LE QUOTIDIEN DU MÉDECIN - Les avocats et, par voie de conséquence, les médias évoquent quasi-systématiquement la notion de déni de grossesse dans les affaires de néonaticide. Dans votre étude, vous montrez que ce parallèle est non seulement faux mais contre-productif...
Dr ANNE TURSZ - Il n’y a pas une seule étude qui permette de mesurer la fréquence de l’association entre néonaticide et déni de grossesse, deux phénomènes qui restent rares. Pour une raison très simple : c’est que leur source d’informations sont différentes et n’ont jamais été croisées. Le déni de grossesse est une pathologie que l’on rencontre dans les services cliniques, essentiellement de psychiatrie et d’obstétrique. En revanche, on identifie le néonaticide à partir des données de la police et de la justice. Pourtant, cette façon d’associer le déni au néonaticide a deux inconvénients. Tout d’abord, elle fait passer les femmes qui présentent un déni de grossesse pour des tueuses potentielles. Ensuite, cette confusion est parfois utilisée par les avocats comme outil judiciaire pour blanchir les femmes auteurs de néonaticide alors qu’elles étaient parfaitement au courant d’être enceintes. Cela n’a aucun sens.
Pourquoi ?
Se réfugier derrière la notion de déni de grossesse n’est pas une bonne stratégie de défense.

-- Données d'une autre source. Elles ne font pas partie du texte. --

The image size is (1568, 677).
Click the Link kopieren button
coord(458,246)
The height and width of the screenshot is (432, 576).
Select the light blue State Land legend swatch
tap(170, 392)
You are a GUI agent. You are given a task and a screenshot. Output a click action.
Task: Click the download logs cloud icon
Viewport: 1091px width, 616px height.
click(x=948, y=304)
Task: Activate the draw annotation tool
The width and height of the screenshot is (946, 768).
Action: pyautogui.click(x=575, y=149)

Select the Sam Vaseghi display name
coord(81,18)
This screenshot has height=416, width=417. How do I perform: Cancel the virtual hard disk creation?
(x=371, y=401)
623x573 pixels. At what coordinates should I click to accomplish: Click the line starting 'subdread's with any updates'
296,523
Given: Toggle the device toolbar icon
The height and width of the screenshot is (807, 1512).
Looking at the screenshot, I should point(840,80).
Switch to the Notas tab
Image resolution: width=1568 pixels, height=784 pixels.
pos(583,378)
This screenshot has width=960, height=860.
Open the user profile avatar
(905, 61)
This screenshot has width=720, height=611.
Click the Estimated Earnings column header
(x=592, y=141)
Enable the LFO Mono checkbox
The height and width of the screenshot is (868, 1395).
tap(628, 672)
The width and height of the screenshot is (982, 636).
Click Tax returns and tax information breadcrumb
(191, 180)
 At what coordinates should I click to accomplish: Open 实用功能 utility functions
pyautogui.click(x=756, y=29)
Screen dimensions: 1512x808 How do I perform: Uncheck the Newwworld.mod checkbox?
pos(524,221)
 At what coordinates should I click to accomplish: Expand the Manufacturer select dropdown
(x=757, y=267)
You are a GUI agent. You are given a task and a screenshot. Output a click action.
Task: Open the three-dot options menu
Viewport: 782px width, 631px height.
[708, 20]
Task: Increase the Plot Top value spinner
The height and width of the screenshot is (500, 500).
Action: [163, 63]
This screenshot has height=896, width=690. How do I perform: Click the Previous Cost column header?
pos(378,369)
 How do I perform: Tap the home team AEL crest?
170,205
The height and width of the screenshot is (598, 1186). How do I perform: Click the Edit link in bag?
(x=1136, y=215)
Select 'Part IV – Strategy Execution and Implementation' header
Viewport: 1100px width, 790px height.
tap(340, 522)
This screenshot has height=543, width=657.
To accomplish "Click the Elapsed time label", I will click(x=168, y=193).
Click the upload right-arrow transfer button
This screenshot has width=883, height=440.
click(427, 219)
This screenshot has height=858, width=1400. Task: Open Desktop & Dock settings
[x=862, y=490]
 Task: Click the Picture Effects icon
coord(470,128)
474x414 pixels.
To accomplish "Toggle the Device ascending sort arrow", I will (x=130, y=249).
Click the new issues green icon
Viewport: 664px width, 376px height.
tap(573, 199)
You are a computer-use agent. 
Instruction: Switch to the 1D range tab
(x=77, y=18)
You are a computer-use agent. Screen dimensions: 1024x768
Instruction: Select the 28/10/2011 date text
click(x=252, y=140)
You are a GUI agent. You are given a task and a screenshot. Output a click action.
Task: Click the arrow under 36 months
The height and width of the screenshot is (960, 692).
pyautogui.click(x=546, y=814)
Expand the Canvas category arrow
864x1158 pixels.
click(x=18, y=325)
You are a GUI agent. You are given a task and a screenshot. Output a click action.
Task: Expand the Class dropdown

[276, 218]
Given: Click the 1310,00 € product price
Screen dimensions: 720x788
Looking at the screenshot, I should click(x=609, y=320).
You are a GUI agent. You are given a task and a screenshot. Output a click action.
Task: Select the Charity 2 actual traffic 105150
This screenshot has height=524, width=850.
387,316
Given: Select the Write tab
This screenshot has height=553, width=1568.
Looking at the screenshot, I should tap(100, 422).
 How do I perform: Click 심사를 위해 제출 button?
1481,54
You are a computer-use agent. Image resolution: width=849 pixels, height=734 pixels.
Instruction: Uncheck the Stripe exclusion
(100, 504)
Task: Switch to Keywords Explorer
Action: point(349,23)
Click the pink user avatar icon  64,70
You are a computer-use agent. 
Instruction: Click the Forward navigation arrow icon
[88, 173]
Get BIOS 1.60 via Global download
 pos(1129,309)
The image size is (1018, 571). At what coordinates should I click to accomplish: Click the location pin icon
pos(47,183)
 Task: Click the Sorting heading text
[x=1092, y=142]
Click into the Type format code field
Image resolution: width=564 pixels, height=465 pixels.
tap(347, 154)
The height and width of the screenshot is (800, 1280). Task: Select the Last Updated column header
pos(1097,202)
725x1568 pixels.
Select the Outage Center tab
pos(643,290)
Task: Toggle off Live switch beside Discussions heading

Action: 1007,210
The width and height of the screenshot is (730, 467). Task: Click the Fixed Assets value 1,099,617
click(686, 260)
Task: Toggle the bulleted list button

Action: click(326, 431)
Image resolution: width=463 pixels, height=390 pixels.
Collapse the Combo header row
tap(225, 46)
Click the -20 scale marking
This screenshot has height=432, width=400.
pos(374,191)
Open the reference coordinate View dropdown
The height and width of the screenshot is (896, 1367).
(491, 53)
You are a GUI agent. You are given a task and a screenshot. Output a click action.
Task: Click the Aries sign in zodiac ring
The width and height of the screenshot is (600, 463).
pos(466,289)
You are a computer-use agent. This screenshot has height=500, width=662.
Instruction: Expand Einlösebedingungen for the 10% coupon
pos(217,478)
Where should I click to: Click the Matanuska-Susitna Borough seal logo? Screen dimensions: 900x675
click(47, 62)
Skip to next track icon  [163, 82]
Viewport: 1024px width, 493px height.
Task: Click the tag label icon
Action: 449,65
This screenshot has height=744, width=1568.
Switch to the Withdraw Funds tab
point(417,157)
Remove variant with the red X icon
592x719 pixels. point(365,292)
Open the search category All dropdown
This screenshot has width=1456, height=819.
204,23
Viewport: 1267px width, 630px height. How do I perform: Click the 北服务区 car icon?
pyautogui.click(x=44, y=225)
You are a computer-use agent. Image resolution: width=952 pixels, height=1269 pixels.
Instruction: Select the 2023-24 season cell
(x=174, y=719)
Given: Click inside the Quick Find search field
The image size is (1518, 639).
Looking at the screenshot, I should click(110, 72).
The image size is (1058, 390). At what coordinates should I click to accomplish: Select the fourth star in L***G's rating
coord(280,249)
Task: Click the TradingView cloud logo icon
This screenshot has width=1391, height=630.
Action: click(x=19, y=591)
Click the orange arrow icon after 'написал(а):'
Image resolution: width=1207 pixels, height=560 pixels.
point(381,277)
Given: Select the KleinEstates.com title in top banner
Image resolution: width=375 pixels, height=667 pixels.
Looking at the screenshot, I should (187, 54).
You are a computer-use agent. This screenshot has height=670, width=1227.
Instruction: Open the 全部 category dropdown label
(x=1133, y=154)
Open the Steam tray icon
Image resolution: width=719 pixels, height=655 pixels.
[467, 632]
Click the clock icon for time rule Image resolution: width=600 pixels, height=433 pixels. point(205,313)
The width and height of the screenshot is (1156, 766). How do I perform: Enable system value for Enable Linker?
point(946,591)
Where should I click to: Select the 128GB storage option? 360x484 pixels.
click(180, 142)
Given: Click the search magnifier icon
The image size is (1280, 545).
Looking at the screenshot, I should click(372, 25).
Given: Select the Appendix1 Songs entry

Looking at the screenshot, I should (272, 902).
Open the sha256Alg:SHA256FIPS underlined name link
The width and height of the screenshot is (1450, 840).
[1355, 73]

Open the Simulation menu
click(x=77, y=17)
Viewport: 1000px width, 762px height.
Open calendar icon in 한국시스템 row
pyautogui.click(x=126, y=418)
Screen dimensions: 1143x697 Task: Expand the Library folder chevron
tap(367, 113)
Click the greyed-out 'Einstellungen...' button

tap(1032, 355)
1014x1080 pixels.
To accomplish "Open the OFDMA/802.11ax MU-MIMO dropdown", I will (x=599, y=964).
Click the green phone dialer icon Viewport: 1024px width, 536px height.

Ces femmes ont, pour la plupart d’entre elles, de lourds problèmes de carences affectives et d’isolement - moral surtout - : ce sont déjà des circonstances atténuantes. Les femmes doivent aussi comprendre que ce qu’elles ont fait est grave. Au moment du procès de Véronique Courjault (condamnée en 2010 pour triple infanticide, NDLR), son avocat brandissait le déni de grossesse alors qu’elle ne cessait de dire qu’elle savait avoir été enceinte. Le vrai déni est une pathologie psychiatrique rarissime. Ce n’est pas un concept opérationnel.
Dans votre étude, vous définissez un profil psycho-relationnel des auteurs de néonaticide, associant immaturité, dépendance, faible estime de soi...
Les femmes néonaticides sont des femmes qui, d’une certaine manière, ont une grossesse à un moment où elles ne peuvent pas l’assumer : soit elles ont peur que leur compagnon les quitte, soit elles sont hébergées chez une mère qui les terrorise ... Les raisons peuvent être nombreuses. S’il y a des éléments de déni passagers, ils ne sont toutefois pas prédominants. Il s’agit d’un sentiment très complexe : elles prévoient un prénom pour le nouveau-né tout en envisageant de le tuer, elles ne veulent pas admettre son existence mais elles l’imaginent à trois ans.
Pourquoi préférez-vous parler de « grossesse secrète » plutôt que de « grossesse cachée » ?
L’expression cachée a une connotation péjorative qui introduit presque la notion de préméditation. Grossesse secrète nous paraît beaucoup plus juste et objectif : ce sont des grossesses qu’elles tiennent secrètes de leur entourage.
Faire la différence entre déni et néonaticide, n’est-ce pas aussi le moyen d’impliquer l’entourage au sens large ?
Bien entendu. Dans notre étude, nous avons constaté que sur 22 mères néonaticides, l’entourage était au courant dans 17 cas. Elles ne sont jamais aidées et sont seules à porter ce fardeau devant la justice.
Quel rôle les professionnels de santé peuvent-ils jouer dans la prévention du néonaticide ?
Dans notre étude, il est assez frappant de constater qu’aucune femme n’a fait suivre sa grossesse délibérément. Cinq d’entre elles ont été voir, pour des raisons autres, soit des médecins généralistes soit des médecins du travail. Dans les cinq cas, alors que certaines étaient au bord d’accoucher, personne n’a rien remarqué. Il est nécessaire d’alerter les médecins sur le profil psychologique très particulier de ces femmes. Mais de manière beaucoup plus générale, il faut insister sur la nécessité de parler aux jeunes femmes en âge de procréer et d’avoir avec elles des conversations sur leur situation vis-à-vis de la reproduction. L’éducation à la sexualité reste trop théorique dans les lycées : il n’y a pas d’éducation ni à l’affectif, ni à la parentalité. Par ailleurs, le rôle futur des garçons et de leur responsabilité n’est pratiquement jamais abordé.